**Work order**
Transcribe exactly the lines that fall between the one holding "PS Plus (63, 73)" and the one holding "imagen comercial y/o", inclusive, from the entries below.

[Saved entries]
++++++++
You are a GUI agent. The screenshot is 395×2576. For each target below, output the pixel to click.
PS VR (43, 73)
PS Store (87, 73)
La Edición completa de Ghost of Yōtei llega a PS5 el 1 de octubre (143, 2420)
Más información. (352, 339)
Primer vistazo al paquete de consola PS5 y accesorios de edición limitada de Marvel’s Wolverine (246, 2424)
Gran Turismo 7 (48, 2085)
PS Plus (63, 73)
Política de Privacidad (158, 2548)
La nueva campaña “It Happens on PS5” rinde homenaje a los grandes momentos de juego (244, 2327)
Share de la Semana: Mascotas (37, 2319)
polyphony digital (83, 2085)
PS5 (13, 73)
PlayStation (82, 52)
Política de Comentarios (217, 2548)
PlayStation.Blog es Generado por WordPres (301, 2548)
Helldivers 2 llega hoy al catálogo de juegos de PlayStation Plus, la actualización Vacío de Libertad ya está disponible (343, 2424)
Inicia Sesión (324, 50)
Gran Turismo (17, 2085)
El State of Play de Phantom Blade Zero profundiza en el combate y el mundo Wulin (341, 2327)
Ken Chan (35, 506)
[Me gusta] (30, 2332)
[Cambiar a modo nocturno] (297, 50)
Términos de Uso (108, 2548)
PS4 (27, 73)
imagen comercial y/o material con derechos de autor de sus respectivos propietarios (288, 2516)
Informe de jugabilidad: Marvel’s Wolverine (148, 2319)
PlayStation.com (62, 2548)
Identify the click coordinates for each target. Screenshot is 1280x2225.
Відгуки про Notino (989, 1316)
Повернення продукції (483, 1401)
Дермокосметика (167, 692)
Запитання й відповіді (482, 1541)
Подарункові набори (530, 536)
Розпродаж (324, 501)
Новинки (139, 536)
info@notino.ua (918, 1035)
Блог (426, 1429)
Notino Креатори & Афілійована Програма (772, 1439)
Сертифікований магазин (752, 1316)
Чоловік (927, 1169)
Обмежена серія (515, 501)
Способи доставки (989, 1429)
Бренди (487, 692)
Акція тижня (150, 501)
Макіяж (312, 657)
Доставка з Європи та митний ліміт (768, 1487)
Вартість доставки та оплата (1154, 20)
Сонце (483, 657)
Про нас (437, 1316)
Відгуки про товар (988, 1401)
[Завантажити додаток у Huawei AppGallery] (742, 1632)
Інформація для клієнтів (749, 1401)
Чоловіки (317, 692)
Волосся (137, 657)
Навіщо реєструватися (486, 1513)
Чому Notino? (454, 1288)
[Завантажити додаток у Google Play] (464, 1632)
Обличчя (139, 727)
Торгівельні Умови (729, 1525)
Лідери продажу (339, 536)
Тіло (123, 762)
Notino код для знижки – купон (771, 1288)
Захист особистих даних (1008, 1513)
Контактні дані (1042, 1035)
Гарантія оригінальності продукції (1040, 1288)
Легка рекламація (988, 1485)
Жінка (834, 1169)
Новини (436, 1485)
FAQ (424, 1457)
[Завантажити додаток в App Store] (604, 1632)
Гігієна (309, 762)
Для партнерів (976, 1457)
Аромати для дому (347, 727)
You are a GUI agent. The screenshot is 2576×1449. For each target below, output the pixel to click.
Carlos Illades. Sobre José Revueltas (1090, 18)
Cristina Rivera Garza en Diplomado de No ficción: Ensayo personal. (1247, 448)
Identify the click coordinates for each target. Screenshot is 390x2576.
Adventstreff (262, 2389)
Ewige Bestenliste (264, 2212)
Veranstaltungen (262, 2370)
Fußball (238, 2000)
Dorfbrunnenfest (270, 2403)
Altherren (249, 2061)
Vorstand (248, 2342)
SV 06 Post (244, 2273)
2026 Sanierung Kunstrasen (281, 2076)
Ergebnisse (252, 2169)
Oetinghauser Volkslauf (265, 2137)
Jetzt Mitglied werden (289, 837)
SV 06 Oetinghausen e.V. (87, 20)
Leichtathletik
++++++++
**Result for this task**
PS Plus (63, 73)
Política de Privacidad (158, 2548)
La nueva campaña “It Happens on PS5” rinde homenaje a los grandes momentos de juego (244, 2327)
Share de la Semana: Mascotas (37, 2319)
polyphony digital (83, 2085)
PS5 (13, 73)
PlayStation (82, 52)
Política de Comentarios (217, 2548)
PlayStation.Blog es Generado por WordPres (301, 2548)
Helldivers 2 llega hoy al catálogo de juegos de PlayStation Plus, la actualización Vacío de Libertad ya está disponible (343, 2424)
Inicia Sesión (324, 50)
Gran Turismo (17, 2085)
El State of Play de Phantom Blade Zero profundiza en el combate y el mundo Wulin (341, 2327)
Ken Chan (35, 506)
[Me gusta] (30, 2332)
[Cambiar a modo nocturno] (297, 50)
Términos de Uso (108, 2548)
PS4 (27, 73)
imagen comercial y/o material con derechos de autor de sus respectivos propietarios (288, 2516)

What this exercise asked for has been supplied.